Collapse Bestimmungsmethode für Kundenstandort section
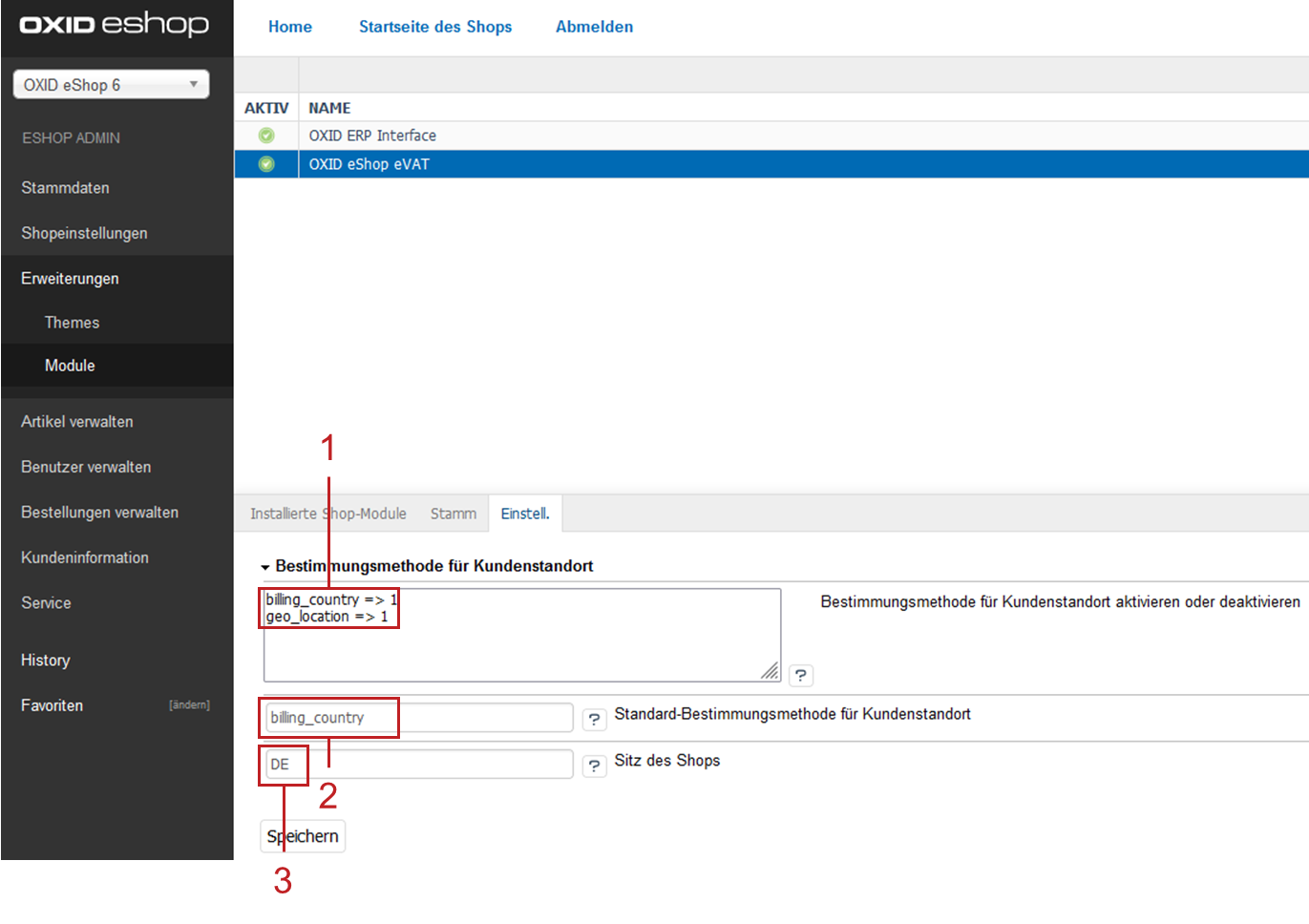Screen dimensions: 1309x924 [x=265, y=567]
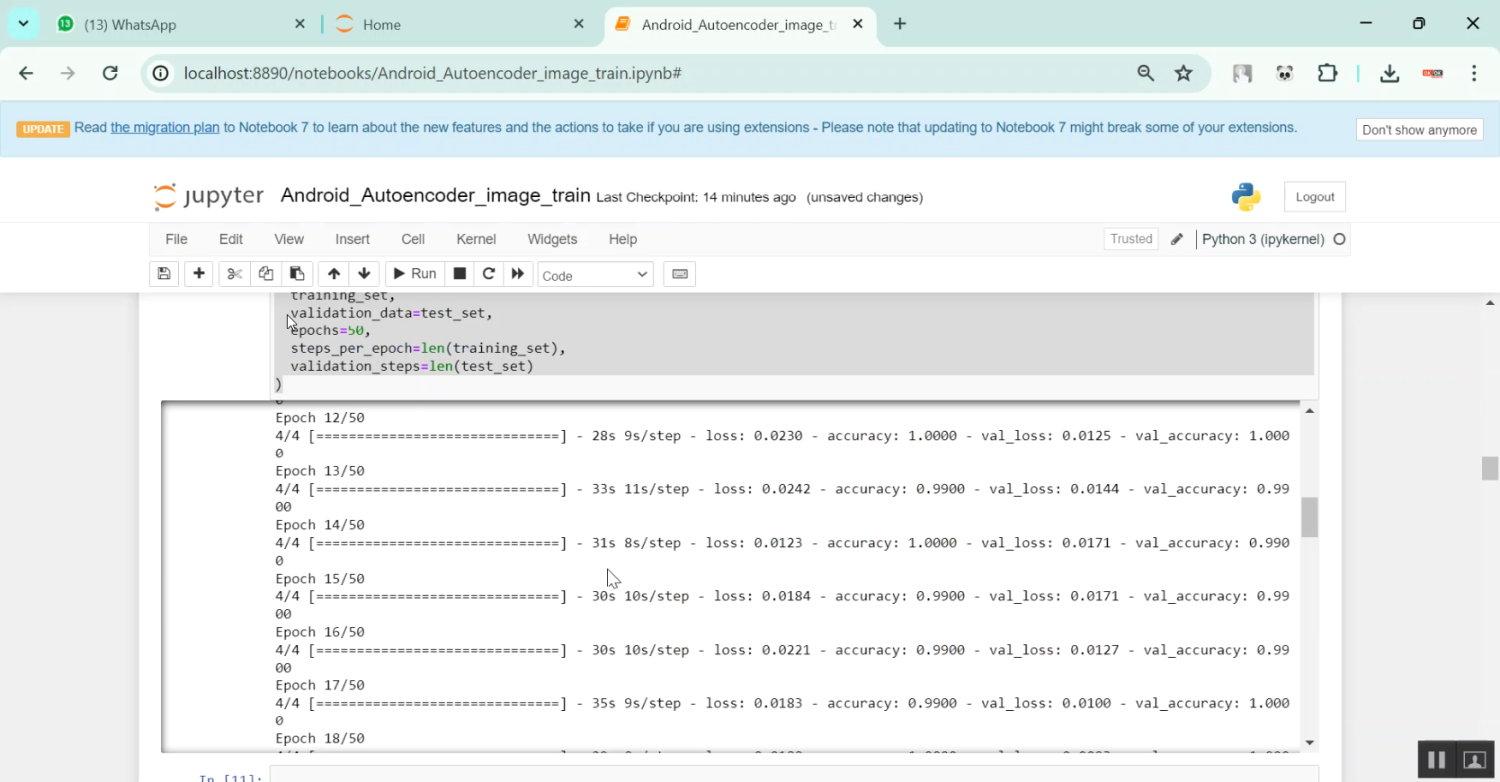Move the selected cell up
Screen dimensions: 1500x782
[334, 274]
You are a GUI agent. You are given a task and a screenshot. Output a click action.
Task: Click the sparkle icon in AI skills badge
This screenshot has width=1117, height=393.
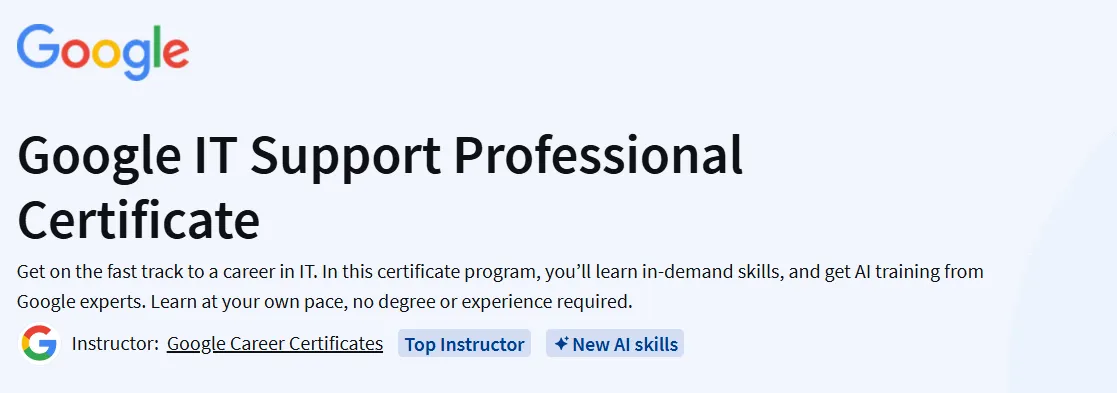(561, 344)
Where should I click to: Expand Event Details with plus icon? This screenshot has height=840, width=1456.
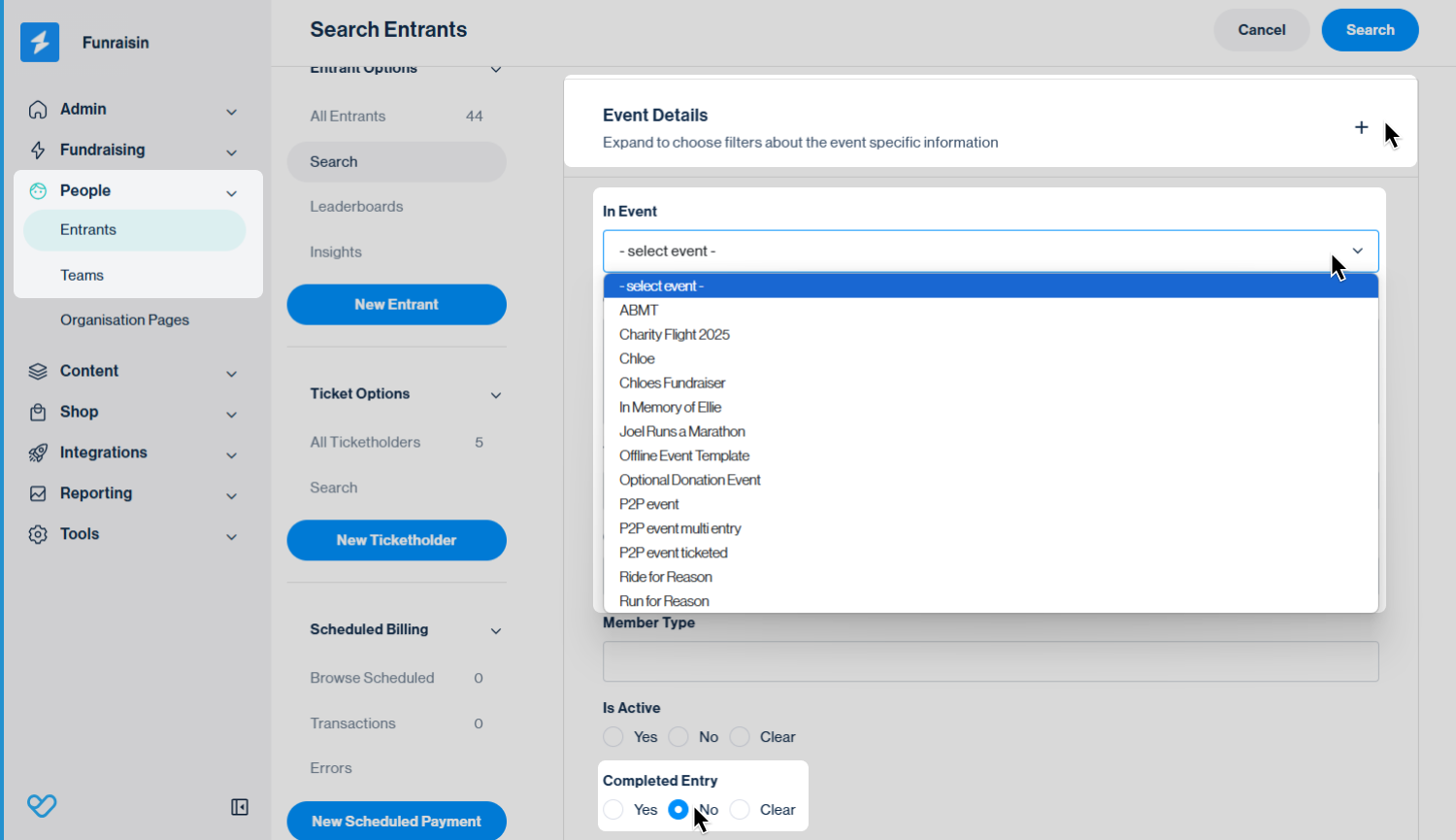point(1361,127)
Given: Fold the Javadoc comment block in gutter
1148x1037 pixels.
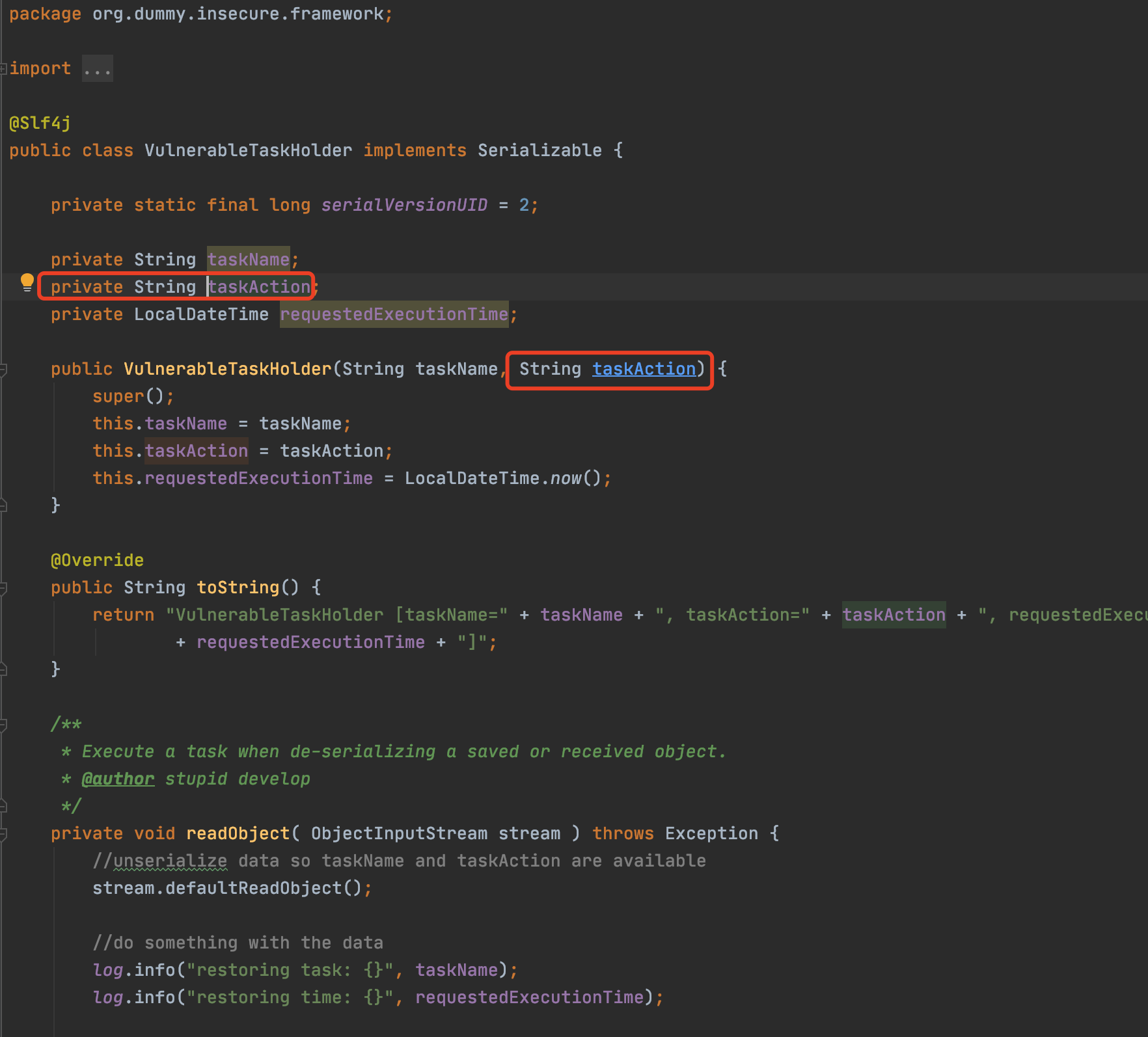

§ **DIRECTIONS**
Everything from the opening line of the data through the line with "You are a GUI" should be repeated exactly; leave the pictures out.

§ **EXPECTED OUTPUT**
Collapse Bestimmungsmethode für Kundenstandort section
Screen dimensions: 1309x924 [x=265, y=567]
Move the selected cell up
Screen dimensions: 1500x782
[334, 274]
You are a GUI agent. You are given a task and a screenshot. Output a click action.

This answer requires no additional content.